Erstellt am 26. Oktober 2011, 00:00

TOP-THEMA. FUSSBALL / Die Antauer Fanarbeit könnte Vorbild für kleine Klubs sein. An der Spitze: Wacker-Innsbruck-Freak Max Hergovits.

VON ALFRED WAGENTRISTL

„Unglaublich, was sich der Max hier an Arbeit antut.“ „Er ist definitiv ein Fußball-Verrückter im positiven Sinn.“ „Das Beste, was unserem Verein passieren konnte.“ Das sind nur einige Sager, die man zum Thema Markus Hergovits, seines Zeichens Obmannstellvertreter, am Antauer Sportplatz von Funktionärskollegen zu hören bekommt. Der Antauer Gewerbetreibende, er ist der Nahversorger der 750-Seelen-Gemeinde, ist neben seiner Aufgabe als Obmannstellvertreter des Traditionsvereines auch definitiv der Fanbeauftragte der Schwarz-Weißen.

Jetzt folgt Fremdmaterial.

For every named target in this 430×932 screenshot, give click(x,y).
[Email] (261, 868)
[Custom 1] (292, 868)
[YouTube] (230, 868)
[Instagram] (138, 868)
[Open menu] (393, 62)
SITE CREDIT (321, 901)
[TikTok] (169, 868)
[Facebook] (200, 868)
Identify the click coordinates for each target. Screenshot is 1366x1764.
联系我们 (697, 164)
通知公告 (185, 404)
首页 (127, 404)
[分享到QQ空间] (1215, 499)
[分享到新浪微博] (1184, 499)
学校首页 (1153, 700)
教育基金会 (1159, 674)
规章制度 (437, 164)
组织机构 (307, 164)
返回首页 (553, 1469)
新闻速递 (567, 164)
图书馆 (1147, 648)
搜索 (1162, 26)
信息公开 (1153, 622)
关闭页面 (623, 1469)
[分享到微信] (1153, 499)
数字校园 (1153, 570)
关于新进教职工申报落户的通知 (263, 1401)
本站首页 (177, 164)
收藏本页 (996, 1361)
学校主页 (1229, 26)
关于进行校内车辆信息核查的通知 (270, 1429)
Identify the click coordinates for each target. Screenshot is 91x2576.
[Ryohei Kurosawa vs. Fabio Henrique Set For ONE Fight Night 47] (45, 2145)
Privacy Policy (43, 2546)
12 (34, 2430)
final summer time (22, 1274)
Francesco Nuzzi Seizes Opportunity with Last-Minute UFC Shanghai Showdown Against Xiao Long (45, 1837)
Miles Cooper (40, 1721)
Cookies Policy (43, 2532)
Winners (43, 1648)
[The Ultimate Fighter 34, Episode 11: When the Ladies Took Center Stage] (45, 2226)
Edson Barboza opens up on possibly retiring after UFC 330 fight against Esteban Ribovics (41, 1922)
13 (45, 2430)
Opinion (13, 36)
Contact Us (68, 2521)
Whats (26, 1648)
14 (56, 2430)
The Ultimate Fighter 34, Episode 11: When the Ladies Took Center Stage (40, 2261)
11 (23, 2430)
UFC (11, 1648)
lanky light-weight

„Ich lebe Wacker“ ist an sich das Motto des Antauers und damit ist und war immer der Bundesligist Wacker Innsbruck gemeint. Mittlerweile ist das Engagement für den Heimatverein mindestens ebenso groß wie für den Profiklub.

Die 200-Mitgliedergrenze  soll schon bald fallen

 

Der emsige Funktionär schickt vor allen Partien der Trkulja-Elf fleißig SMS an das prall gefülltes Adressbuch in seinem Handy. Das Ergebnis freut nicht nur Spieler und Trainer, sondern natürlich auch die Gastgeber bei Auswärtspartien. Vergangene Woche waren gut 80 Fans beim 1:0-Sieg in Unterrabnitz mit und machten tolle Stimmung. Beim 0:0 am Sonntag gegen Oberpetersdorf waren knapp 200 Zuschauer am Platz, obwohl die Gästefans kaum vertreten waren. Noch dazu ging zeitgleich das große Wiener Derby im TV über die Bühne und das Wetter war alles andere als einladend. Hergovits war vermutlich hauptverantwortlich dafür und tut alles, um die immer fußballbegeisterten Antauer Fußballfans hinter dem Ofen hervorzulocken. „Wir wollen demnächst über 200 Mitglieder haben. Die Arbeit lohnt sich definitiv“, empfiehlt „Max“.